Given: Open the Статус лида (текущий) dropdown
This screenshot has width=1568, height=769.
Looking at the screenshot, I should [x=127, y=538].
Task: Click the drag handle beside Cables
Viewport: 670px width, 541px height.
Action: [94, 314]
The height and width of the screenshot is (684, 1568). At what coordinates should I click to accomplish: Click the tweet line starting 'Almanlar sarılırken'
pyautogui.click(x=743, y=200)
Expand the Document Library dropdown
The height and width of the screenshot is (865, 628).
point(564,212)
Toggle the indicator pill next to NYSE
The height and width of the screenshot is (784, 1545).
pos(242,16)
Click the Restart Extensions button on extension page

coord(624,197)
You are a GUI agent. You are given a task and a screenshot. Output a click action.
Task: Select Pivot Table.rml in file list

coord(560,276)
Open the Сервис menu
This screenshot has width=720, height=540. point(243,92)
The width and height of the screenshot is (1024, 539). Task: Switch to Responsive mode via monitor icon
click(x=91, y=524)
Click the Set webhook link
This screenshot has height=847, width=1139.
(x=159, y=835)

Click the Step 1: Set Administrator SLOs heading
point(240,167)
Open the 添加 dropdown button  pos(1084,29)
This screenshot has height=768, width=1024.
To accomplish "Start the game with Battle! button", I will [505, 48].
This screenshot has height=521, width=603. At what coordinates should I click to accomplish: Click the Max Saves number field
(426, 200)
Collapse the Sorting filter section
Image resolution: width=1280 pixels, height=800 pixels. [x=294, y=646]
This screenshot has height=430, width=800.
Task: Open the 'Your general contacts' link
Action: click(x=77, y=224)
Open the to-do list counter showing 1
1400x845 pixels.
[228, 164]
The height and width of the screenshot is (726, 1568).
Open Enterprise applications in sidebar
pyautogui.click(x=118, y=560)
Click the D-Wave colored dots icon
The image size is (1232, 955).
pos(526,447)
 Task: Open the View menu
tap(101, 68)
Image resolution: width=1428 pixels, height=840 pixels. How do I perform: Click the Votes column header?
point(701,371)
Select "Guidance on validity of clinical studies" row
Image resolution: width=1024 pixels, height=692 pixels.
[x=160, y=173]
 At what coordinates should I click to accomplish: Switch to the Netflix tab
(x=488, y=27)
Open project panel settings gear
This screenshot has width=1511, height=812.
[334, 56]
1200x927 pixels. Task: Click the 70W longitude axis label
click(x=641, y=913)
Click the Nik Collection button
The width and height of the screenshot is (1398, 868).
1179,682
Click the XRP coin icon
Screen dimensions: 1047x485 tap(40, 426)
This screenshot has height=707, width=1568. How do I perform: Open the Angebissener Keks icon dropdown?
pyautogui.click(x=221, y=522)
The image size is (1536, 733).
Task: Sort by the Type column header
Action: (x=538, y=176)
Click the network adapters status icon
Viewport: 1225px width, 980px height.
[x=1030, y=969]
#####
● INSTRUCTIONS TO FOLLOW
Find each line of the material that contains the string "column", matching case exactly, and copy those lines.

● SOLUTION BELOW
Image resolution: width=1428 pixels, height=840 pixels. How do I perform: Click the Votes column header?
Task: Sort by the Type column header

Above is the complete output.